In a major victory for local communities, the climate and clean energy, Poland’s Supreme Administrative Court has ruled that the long-contested Polnoc power plant will never be built.

The decision, which concludes years of protest by local people and environmental organisations, is a major blow for Polish coal in a time of increasing uncertainty.

Company Polenergia had planned to construct the 1.6GW  coal power plant in Pelplin, Pomerania – a fertile farming region in northern Poland, near Gdańsk. The original permit for the plant was issued without input from local communities, and ignored glaring environmental issues with the project.

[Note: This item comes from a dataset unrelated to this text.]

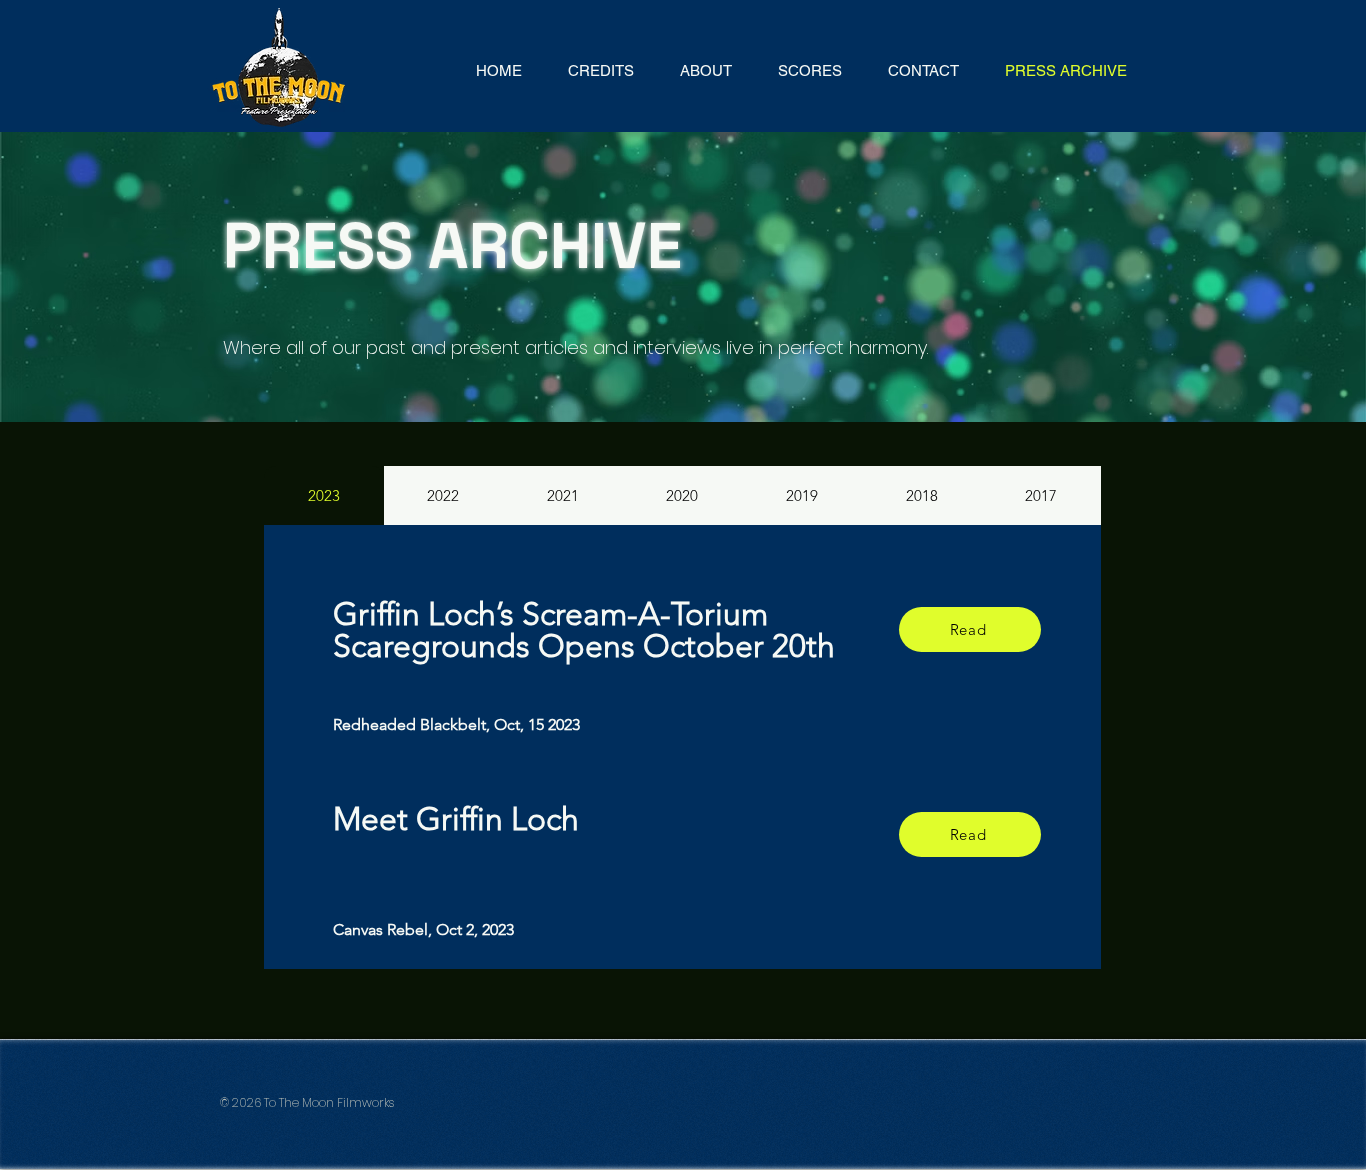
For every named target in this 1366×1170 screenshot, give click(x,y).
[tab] (324, 495)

Prompted by a complaint by environmental lawyers ClientEarth, the Pomeranian regional authority cancelled the permit on that basis but the company appealed. This triggered a multi-year legal battle, escalating through Poland’s court system.

Local residents, with support from environmental organisations, had campaigned against the project for years. More than 60 farmers joined the case over its duration.

The decision taken by the court blocks the project once and for all.

Ilona Jedrasik, energy lead at ClientEarth Poland, said: “This is a victory for all those who fought for their land and against this unjustifiable project. Coal power is harmful to nature, the climate and to people and there is no longer an economic argument in its favour. Rulings like this should be demonstrating to companies like Polenergia that the future of energy does not belong to coal.”